Selama ini, para pejuang dalam Pertempuran 10 November 1945 hanya diketahui sebagai Arek-Arek Suroboyo, padahal sebutan itu bukan hanya pejuang asal Surabaya, tapi pejuang dari Jawa-Madura dan bahkan luar Jawa yang tinggal di Surabaya juga banyak berperan.
Sebut saja para pejuang, seperti Bung Tomo (Surabaya), KHM Hasyim Asy'ari (Jombang), Sutan Syahrir (Padang Panjang-Sumbar), Sungkono (Purbalingga, Jawa Tengah), Radjamin Nasution (Medan/Wali Kota Surabaya pada 1945), dan sebagainya. Bahkan, Sutan Syahrir adalah pejuang bawah tanah yang sudah menduga kalau Sekutu tidak turun di Jakarta, melainkan ke Surabaya, sempat menyiapkan sejumlah pejuang untuk bergerak ke Jakarta.
Selain itu, pejuang di Surabaya juga beragam, ada tentara pelajar (TRIP), pemuda/arek/PETA, TKR/Polisi Istimewa, dan laskar santri. Justru laskar santri itu tidak sedikit, ada Hizbullah (laskar santri dipimpin Zainul Arifin), Sabilillah (laskar ulama dipimpin KH Masykur), dan Mujahidin (laskar ulama khusus dipimpin KH. Wahab Hasbullah). Kala itu, banyak pesantren yang mengirim laskar santri ke Surabaya, seperti dari Madiun, Jombang, Mojokerto, Gresik, Sidoarjo, Madura, Situbondo, Bondowoso, Jember, dan sebagainya.
Namun, dapat saja dimaklumi kalau spirit agama dan peran laskar santri dalam Pertempuran 10 November 1945 tidak banyak diketahui, karena buku-buku sejarah yang resmi pun tidak menyinggung hal itu. Bahkan, "Monumen Sepuluh November" di bawah Tugu Pahlawan Surabaya pun tidak memajang hal itu. Paling tidak, hanya patung Bung Tomo yang menyemangati Arek-Arek Surabaya dengan pekik "Allaahu Akbar" yang ikonik dalam pidato lewat radio pergolakan rakyat yang berkesan "santri".
Pekik "Allaahu Akbar" yang disuarakan Bung Tomo itu justru berasal dari saran Hadratussyeikh KHM Hasyim Asy'ari (Rais Akbar NU), mengingat apa yang terjadi di lapangan, sesungguhnya ada koordinasi di antara para pejuang, seperti Bung Tomo, KHM Hasyim Asy'ari, Sutan Syahrir, Sungkono, Radjamin Nasution, dan sebagainya. Peran ulama, KHM Hasyim Asy'ari:, tergolong sangat penting, karena Bung Tomo bertanya kepada ulama asal Jombang itu kapan para pejuang itu bisa memulai perlawanan terhadap kedatangan tentara Sekutu.
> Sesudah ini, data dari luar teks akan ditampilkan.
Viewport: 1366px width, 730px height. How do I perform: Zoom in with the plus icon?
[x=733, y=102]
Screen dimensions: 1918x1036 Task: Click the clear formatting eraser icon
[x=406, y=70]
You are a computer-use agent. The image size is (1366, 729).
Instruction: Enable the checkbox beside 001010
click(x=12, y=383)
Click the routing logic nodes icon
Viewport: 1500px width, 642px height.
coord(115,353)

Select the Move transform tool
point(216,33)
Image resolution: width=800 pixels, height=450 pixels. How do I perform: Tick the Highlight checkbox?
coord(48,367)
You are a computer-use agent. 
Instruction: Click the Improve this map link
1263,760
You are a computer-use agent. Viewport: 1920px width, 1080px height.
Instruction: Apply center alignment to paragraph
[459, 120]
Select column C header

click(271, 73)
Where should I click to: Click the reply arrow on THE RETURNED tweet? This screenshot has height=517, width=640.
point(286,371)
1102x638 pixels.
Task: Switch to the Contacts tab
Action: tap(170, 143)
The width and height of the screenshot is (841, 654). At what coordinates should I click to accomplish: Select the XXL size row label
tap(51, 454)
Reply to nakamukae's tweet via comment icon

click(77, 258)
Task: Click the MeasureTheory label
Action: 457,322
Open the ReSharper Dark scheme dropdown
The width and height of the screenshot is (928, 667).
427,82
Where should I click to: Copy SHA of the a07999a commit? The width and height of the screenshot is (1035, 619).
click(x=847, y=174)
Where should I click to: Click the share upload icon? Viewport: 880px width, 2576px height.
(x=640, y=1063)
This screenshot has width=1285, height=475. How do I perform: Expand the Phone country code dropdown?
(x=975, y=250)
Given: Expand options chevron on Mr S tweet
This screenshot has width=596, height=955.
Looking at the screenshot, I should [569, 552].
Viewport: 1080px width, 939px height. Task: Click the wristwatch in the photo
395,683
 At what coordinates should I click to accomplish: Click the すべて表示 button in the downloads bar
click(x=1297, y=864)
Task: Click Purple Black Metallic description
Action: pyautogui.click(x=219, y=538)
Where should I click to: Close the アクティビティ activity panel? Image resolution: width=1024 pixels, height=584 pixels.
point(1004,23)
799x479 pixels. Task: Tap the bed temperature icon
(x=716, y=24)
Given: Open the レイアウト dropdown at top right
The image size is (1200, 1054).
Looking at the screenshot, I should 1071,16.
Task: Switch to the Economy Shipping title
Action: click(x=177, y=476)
Bukti tidak diketahuinya spirit agamis dalam Pertempuran Surabaya dapat dikutip buku terbaru dari Pemkot Surabaya tentang Sejarah Pasca-Kemerdekaan Indonesia karya Daru Wijayanti (2019) bahwa pertempuran meletus pada tanggal 10 November 1945 melalui siaran radio dari Bung Tomo, yang membakar semangat juang Arek-arek Surabaya.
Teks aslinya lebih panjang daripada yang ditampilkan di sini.